Gestellte Aufgabe: Gib aus dem Material nur die Zeilen wörtlich wieder, die mit der Zeile mit „F.A.Q (86, 46)“ beginnen und bis einschließlich der Zeile mit „Produktsicherheit [tab] (429, 293)“ reichen.

Material:
────

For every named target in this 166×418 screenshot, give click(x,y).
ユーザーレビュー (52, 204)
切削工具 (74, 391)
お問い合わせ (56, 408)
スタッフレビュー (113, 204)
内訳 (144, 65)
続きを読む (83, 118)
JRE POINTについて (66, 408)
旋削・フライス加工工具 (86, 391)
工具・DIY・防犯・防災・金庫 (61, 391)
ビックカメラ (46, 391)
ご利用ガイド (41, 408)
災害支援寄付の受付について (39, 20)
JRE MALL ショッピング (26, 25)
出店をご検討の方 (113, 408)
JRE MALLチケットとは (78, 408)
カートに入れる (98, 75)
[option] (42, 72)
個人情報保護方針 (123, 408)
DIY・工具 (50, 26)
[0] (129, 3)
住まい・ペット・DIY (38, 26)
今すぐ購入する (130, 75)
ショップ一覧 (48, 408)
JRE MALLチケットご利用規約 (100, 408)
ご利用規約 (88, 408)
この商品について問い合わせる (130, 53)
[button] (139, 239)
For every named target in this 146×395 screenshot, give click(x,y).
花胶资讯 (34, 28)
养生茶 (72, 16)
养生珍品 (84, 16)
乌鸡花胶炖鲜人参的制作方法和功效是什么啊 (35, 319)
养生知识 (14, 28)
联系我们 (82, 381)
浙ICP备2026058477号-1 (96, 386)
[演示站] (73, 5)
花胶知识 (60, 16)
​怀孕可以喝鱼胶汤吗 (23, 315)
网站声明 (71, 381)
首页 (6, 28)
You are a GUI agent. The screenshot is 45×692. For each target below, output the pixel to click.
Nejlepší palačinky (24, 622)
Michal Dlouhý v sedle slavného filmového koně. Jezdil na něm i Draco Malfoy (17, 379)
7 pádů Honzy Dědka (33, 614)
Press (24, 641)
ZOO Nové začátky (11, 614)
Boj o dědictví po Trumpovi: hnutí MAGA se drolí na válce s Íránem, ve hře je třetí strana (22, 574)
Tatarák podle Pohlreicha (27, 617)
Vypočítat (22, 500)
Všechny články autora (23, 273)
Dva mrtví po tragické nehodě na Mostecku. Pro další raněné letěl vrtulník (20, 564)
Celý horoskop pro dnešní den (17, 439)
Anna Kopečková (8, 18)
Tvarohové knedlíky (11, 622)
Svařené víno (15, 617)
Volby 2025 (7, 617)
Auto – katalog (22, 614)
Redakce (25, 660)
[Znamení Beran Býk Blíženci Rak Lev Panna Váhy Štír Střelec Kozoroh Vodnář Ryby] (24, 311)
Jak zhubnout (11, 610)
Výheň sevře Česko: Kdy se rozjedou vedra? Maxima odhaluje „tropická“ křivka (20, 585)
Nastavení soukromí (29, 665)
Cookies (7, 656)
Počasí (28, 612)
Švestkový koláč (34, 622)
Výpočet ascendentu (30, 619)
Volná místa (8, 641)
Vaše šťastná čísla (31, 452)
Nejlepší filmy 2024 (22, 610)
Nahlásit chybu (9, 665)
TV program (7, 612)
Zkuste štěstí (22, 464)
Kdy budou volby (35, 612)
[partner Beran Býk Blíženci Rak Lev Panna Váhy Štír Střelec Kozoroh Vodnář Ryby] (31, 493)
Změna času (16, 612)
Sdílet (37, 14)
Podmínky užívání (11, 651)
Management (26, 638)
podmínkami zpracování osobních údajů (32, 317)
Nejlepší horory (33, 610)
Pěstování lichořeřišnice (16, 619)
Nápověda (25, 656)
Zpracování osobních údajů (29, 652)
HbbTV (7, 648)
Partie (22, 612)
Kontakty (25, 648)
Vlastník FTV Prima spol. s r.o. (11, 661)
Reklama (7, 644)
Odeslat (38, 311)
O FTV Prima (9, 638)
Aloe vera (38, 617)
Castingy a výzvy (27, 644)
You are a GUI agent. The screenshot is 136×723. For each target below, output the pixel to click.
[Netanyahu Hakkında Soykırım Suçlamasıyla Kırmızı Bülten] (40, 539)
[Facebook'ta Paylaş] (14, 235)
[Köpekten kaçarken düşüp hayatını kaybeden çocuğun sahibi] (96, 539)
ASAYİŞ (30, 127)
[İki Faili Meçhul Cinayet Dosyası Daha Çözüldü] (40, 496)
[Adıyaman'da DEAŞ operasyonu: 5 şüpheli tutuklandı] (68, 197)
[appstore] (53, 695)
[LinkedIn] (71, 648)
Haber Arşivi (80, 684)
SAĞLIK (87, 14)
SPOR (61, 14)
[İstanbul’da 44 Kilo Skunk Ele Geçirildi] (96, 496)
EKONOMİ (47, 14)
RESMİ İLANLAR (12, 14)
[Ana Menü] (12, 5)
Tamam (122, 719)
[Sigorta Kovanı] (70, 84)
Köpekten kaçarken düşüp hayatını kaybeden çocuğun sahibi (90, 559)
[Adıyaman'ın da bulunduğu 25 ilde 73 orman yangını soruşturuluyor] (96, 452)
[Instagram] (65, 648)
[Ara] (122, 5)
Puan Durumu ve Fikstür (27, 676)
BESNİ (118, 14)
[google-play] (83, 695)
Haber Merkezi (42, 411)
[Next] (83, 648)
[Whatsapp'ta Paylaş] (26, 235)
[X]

────

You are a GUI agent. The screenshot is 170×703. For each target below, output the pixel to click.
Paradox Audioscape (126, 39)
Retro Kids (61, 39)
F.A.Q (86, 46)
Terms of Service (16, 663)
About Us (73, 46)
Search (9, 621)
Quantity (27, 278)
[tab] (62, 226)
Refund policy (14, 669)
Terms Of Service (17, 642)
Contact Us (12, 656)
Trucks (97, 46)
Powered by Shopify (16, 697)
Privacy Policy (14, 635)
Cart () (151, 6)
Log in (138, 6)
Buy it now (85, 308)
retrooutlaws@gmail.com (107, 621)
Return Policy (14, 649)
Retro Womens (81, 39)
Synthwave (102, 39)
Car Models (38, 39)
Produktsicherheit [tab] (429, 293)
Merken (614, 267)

────

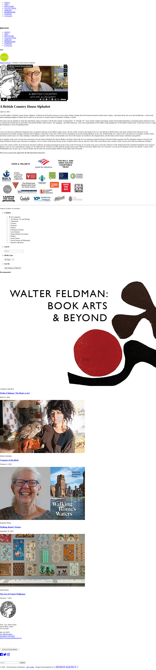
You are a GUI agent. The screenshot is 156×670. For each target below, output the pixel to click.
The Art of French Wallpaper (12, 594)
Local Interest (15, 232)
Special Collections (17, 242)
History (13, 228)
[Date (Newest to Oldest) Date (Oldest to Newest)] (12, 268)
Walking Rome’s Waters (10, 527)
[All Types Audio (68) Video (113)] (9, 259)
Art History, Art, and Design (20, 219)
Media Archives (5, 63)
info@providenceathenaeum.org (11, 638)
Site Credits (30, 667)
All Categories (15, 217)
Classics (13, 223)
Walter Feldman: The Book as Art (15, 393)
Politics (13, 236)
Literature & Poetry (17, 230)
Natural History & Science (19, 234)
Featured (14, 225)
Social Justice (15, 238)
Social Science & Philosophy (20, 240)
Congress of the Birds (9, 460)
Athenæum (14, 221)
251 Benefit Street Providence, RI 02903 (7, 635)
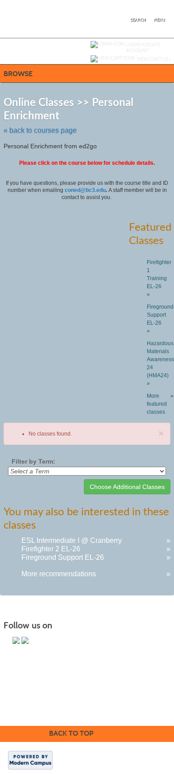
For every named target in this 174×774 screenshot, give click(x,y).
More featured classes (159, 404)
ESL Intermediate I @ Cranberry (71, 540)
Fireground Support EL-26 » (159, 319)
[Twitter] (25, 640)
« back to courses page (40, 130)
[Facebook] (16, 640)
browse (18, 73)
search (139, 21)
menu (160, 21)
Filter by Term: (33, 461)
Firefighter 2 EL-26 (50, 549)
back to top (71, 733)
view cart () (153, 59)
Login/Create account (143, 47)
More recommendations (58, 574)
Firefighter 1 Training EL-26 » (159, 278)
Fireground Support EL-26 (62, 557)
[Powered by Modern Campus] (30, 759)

────

Antwort zur Aufgabe:
F.A.Q (86, 46)
Terms of Service (16, 663)
About Us (73, 46)
Search (9, 621)
Quantity (27, 278)
[tab] (62, 226)
Refund policy (14, 669)
Terms Of Service (17, 642)
Contact Us (12, 656)
Trucks (97, 46)
Powered by Shopify (16, 697)
Privacy Policy (14, 635)
Cart () (151, 6)
Log in (138, 6)
Buy it now (85, 308)
retrooutlaws@gmail.com (107, 621)
Return Policy (14, 649)
Retro Womens (81, 39)
Synthwave (102, 39)
Car Models (38, 39)
Produktsicherheit [tab] (429, 293)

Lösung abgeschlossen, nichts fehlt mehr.